**Given instruction:**
Continue the musician's blog post below, picking up right after its final sentence.

**Extract provided:**
>> Begin

If you perform for family and friends, they will always think you are great. If you are a big fish in a little pond, try not to lose site of where you fit in a bigger pond. I have recently encountered artists who are “full” of themselves and don’t have a grip on reality. It’s a very dangerous place to be if you want to succeed in the “big” pond. Keep developing your talents and skills and be realistic about where you are. Otherwise, you’re just wasting time living in your own delusional world. It takes a lot to be in the “big” pond. Compare yourselves to the successful performers. Who could you be on the stage with and hold your own? You need to be that good to be in that world. Otherwise, make music your hobby. There is nothing wrong with that. If you’re looking to “make it big”, get opinions about your performance and talents from people who know the business. Everybody doesn’t have to be a star. Everybody isn’t made to be a star. I’m just saying, be realistic about where you are and decide where you want to go with your music. Be humble and seek your musical goal.
I believe if you have music in your soul, there is no escape. It’s a need that has a force of it’s own. There is no point in wasting time trying to deny it, just accept it and enjoy the process. The journey of music can be very satisfying. The journey reaching for fame can be very empty, and the music business can within itself be very frustrating. However, the journey of music is what it’s all about! I have never enjoyed my personal music journey more. I spent years educating myself so that I would have a diversified career. It has worked for me – not to mention how much I always enjoy learning and getting better. Enjoy the music and let it take you on a wonderful journey!
Well, the last time I wrote on my blog was when I was taking a day of rest! I was so busy after that getting ready for the concert that I didn’t have time to blog! Bottom line is we had a fabulous concert and sold out with a standing ovation from a full house! It was a wonderful evening. It was worth all the work and time it took to put it together. Music is about giving. We had a joyful night of sprinkling a little glitter over a very receptive audience. I will try to back up a little and catch you up on the final days before and after the concert.

>> End

**Data:**
>> Begin

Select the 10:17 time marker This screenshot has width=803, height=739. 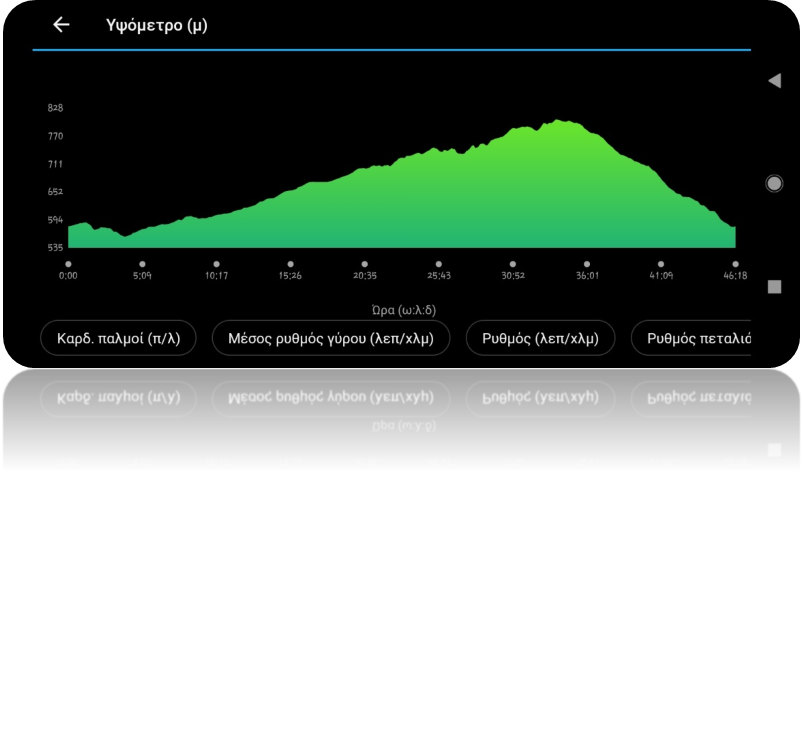point(216,271)
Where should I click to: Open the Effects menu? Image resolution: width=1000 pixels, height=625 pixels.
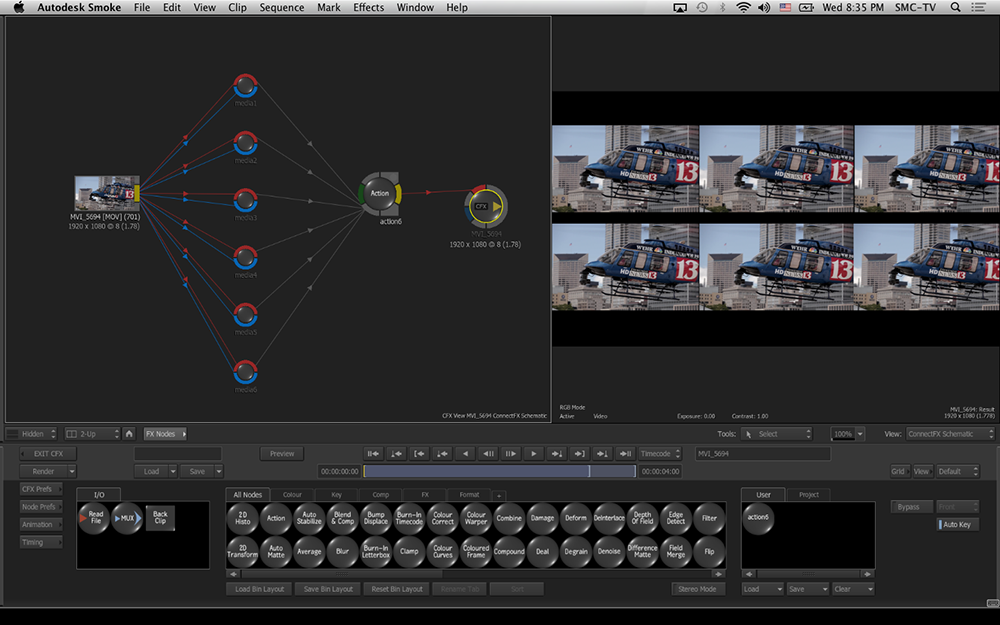368,7
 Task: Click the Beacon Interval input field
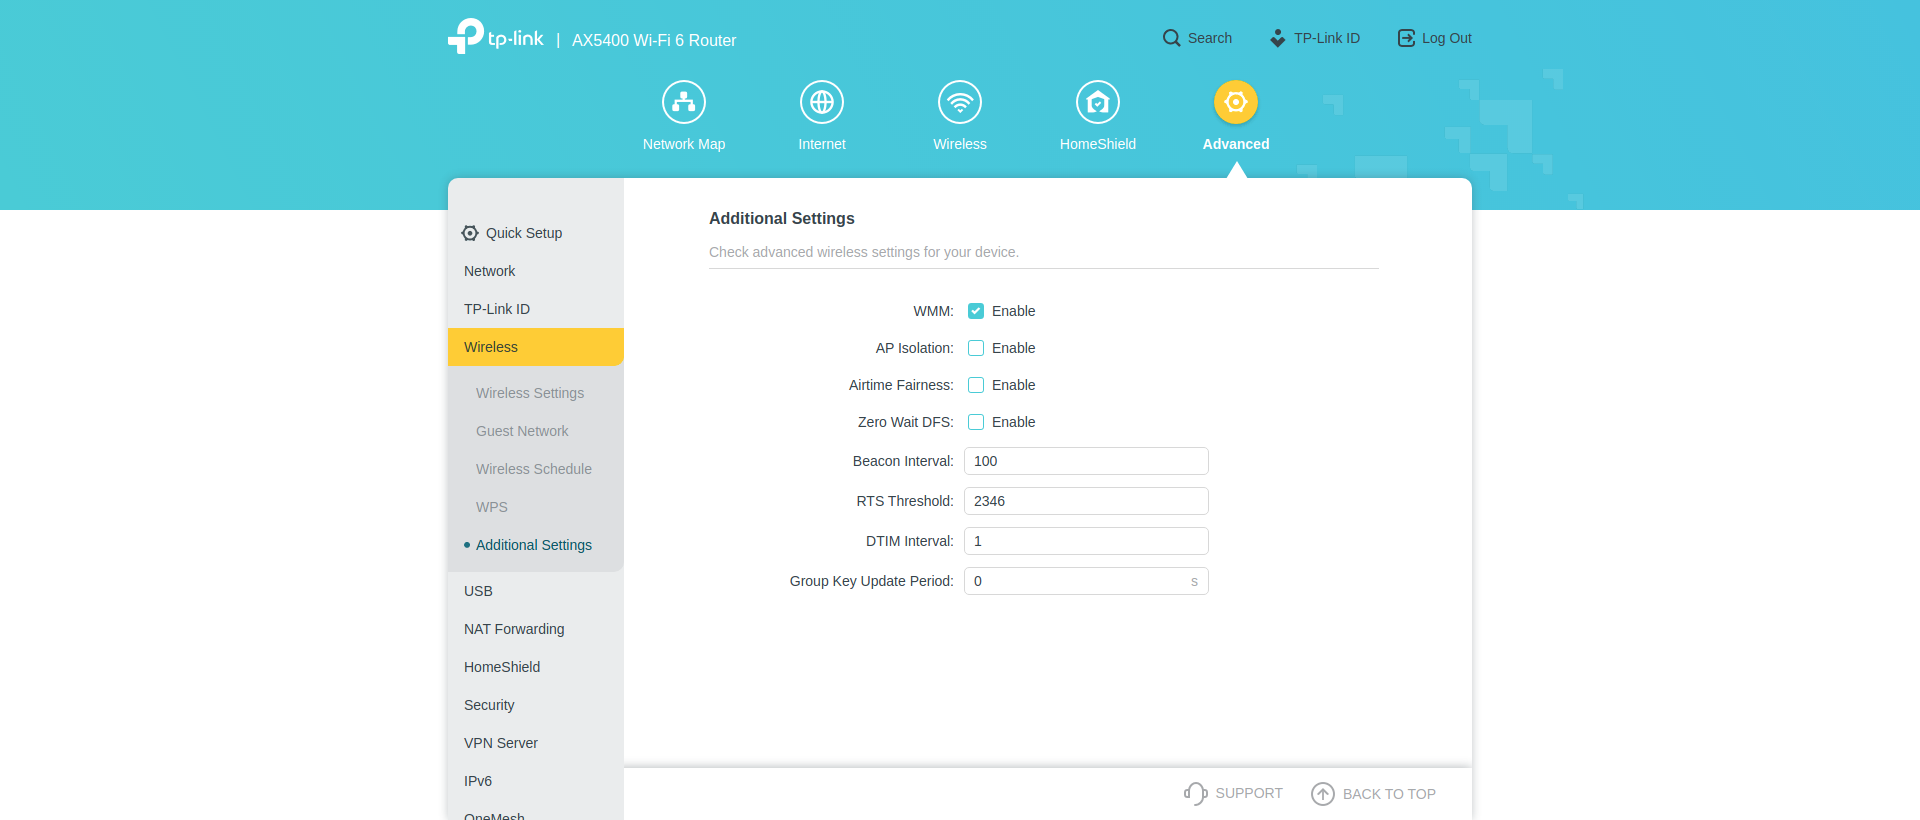pos(1086,461)
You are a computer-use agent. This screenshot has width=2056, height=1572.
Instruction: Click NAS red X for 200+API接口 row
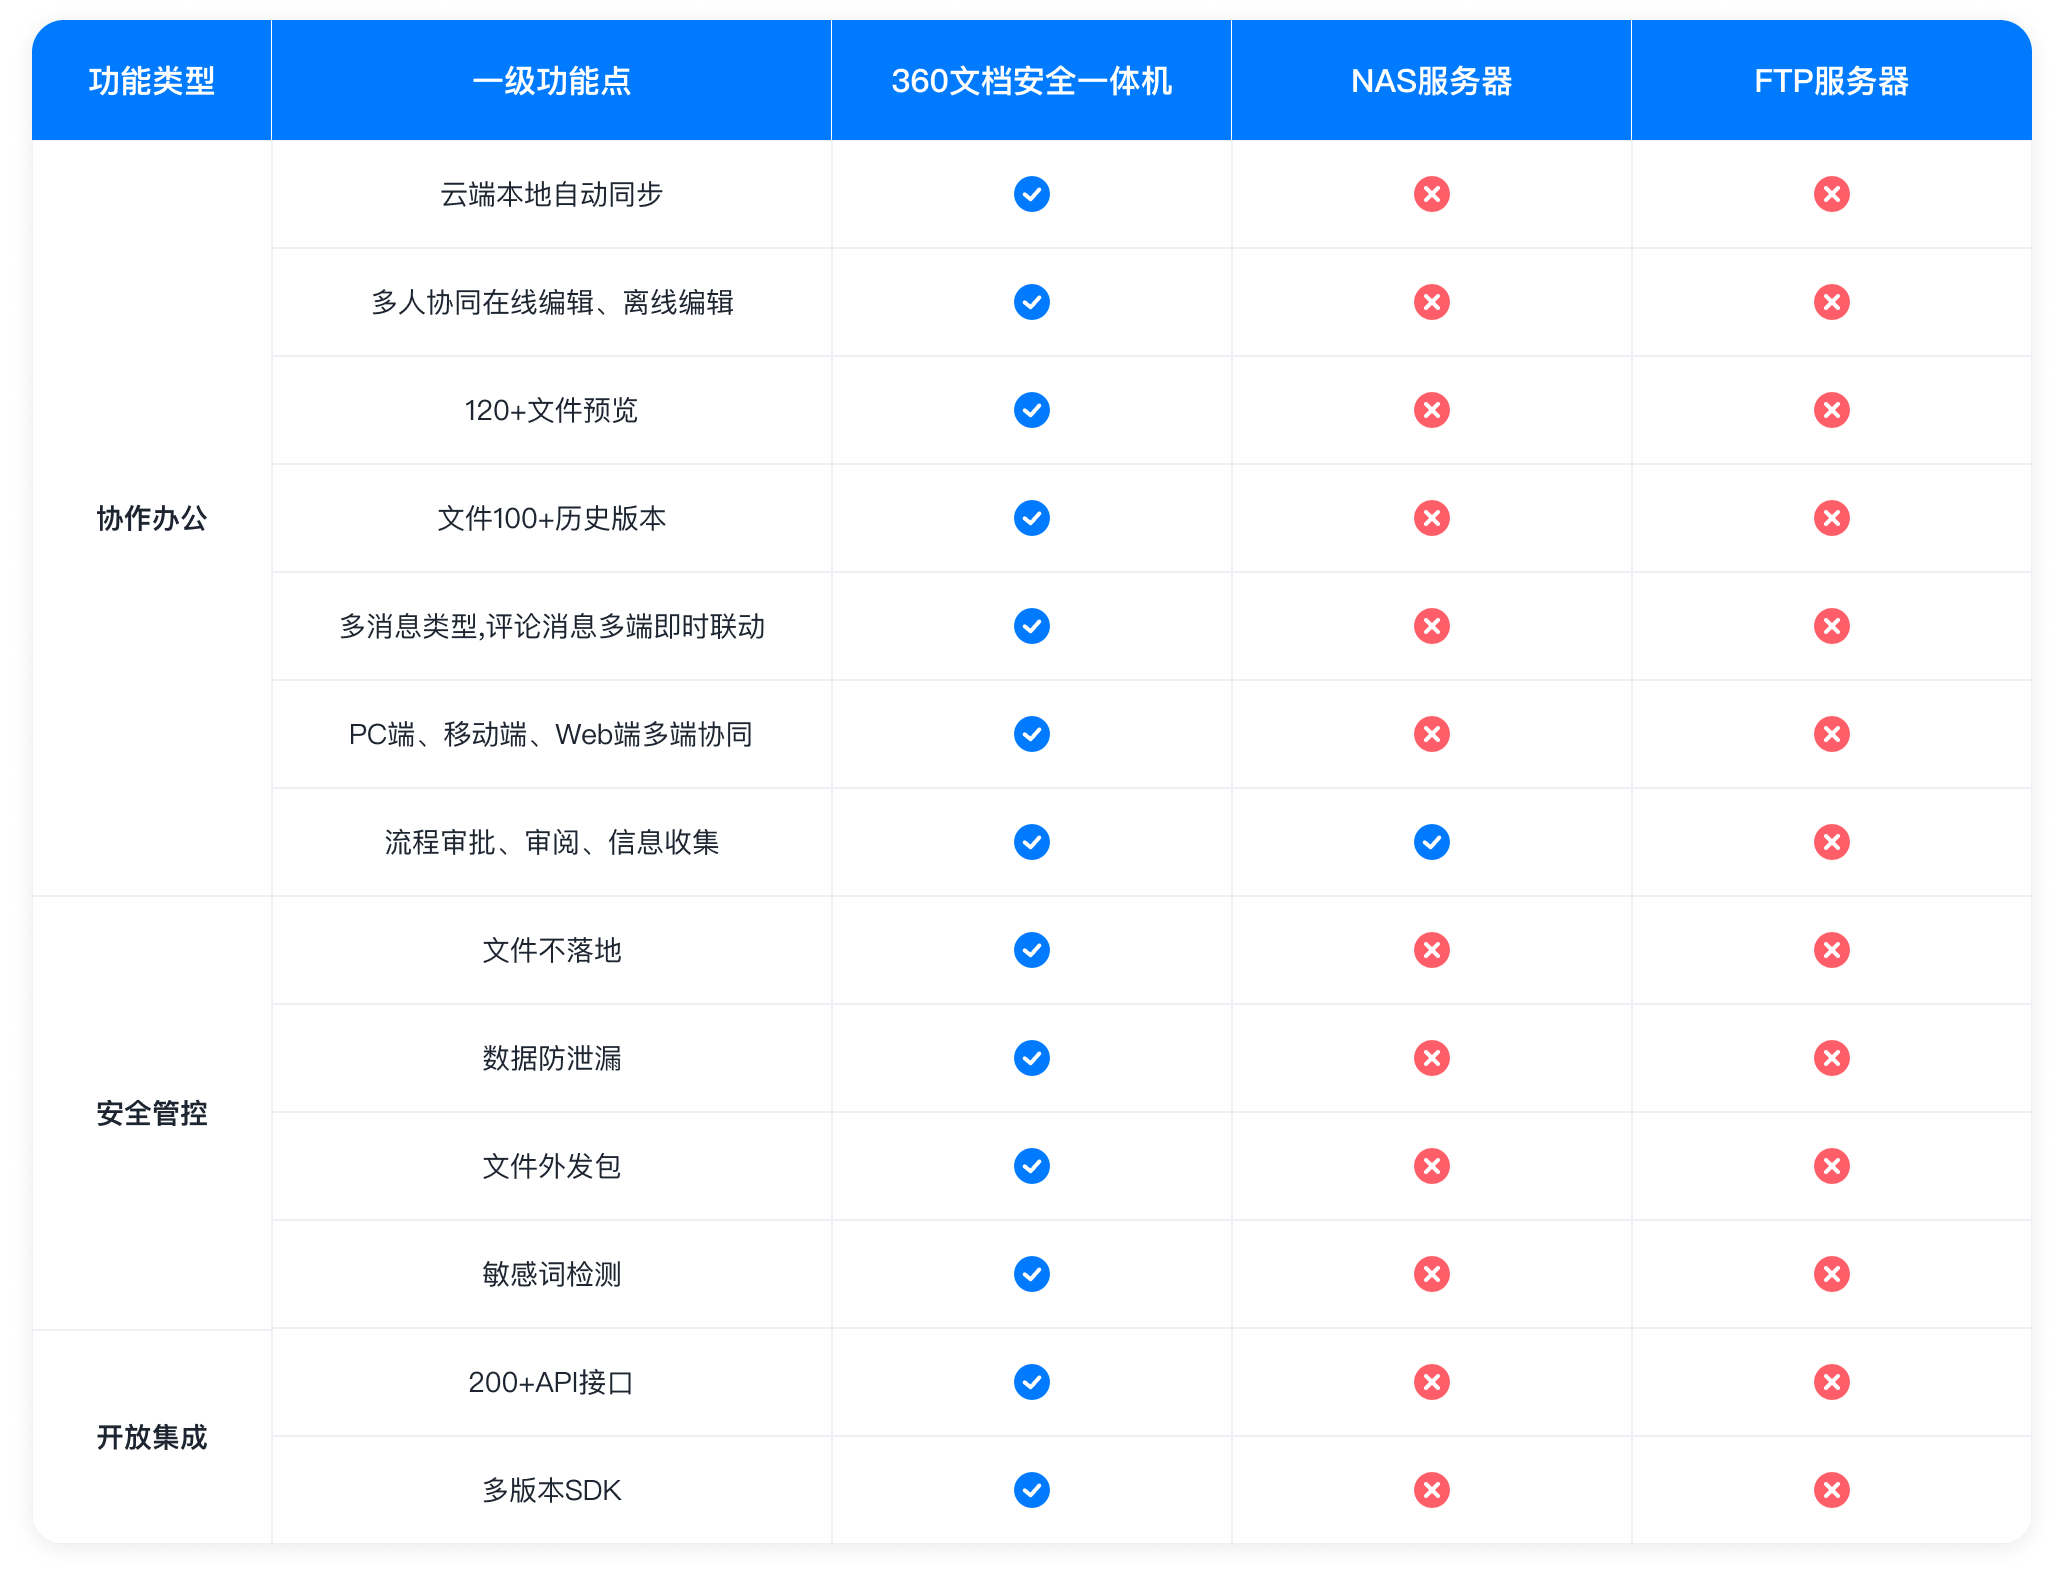pos(1431,1382)
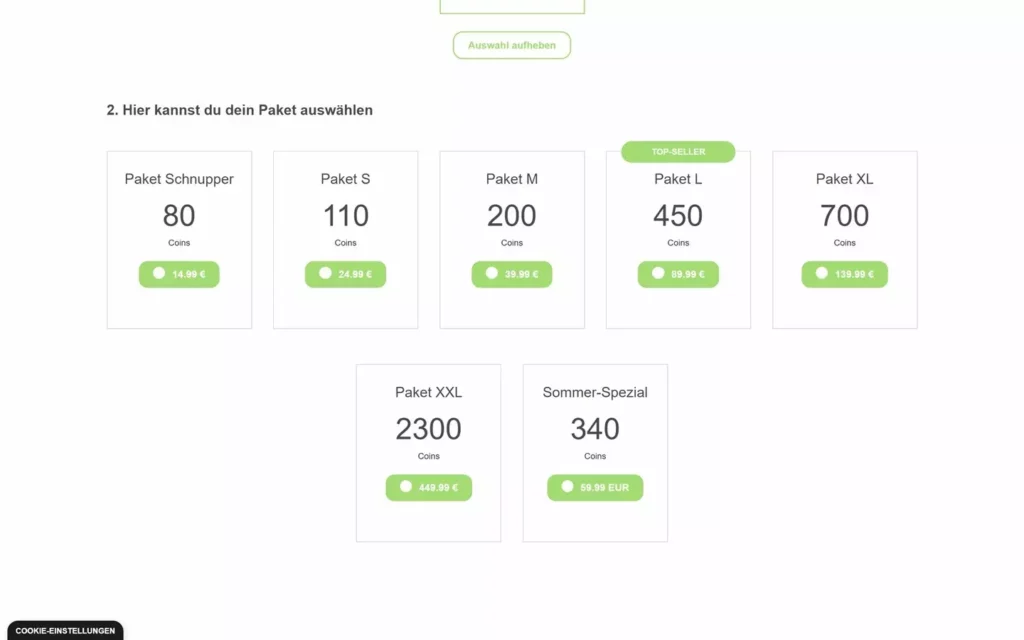The image size is (1024, 640).
Task: Click the 450 coins amount in Paket L
Action: (678, 216)
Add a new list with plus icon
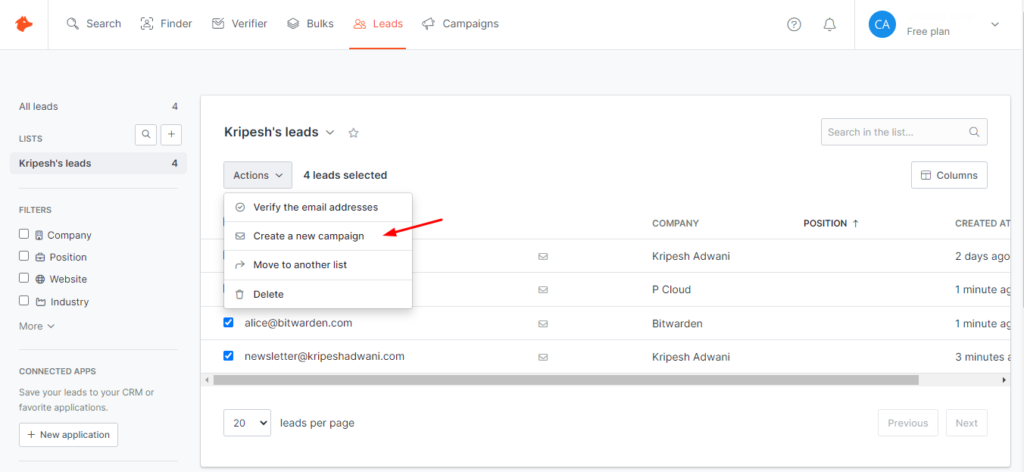The height and width of the screenshot is (472, 1024). pyautogui.click(x=171, y=134)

>> End

**The reply:**
I took a day of rest from the Concert on Sunday to enjoy Mother’s Day. It’s important to give yourself a break when you’re working very hard. Sometimes you just need to refresh yourself and your creative energy. It’s okay to take time away from music without guilt. I’ve learned that one the hard way. Music can be – and often is – an obsession with us artists. I tend to be a perfectionist and an overachiever. I’ve always been good at work. I do know if I work hard enough, I can make things happen. So I have struggled to have a balanced life. I work hard now, but I also know how and when I need to backoff. Take time to live and chill out. You’ll come back better than before! So, after some rest – I’m back better than before!
One of the important things is to make a concert profitable for you. Keep in mind, if you don’t make a profit from your concert, it is called a “hobby”. Selling your CD’s at the concert is important to the bottom line. Each of the artists that will perform at our 6/20 Concert at The Red Clay Theatre and Arts Center has recorded a CD or several CD’s – or they are in the process of finishing their CD’s to sell the night of the concert.
I personally have CD’s to sell, so I need to make sure I have enough copies for the sales table. I am also working on a new project in the studio. My goal is to finish up an EP to sell that night as well. It’s getting a little tight since we are 6 weeks away. So, we have been spending a good amount of time to get the recordings finished, mixed, mastered, packaged and ready for the market. More about that recording process tomorrow!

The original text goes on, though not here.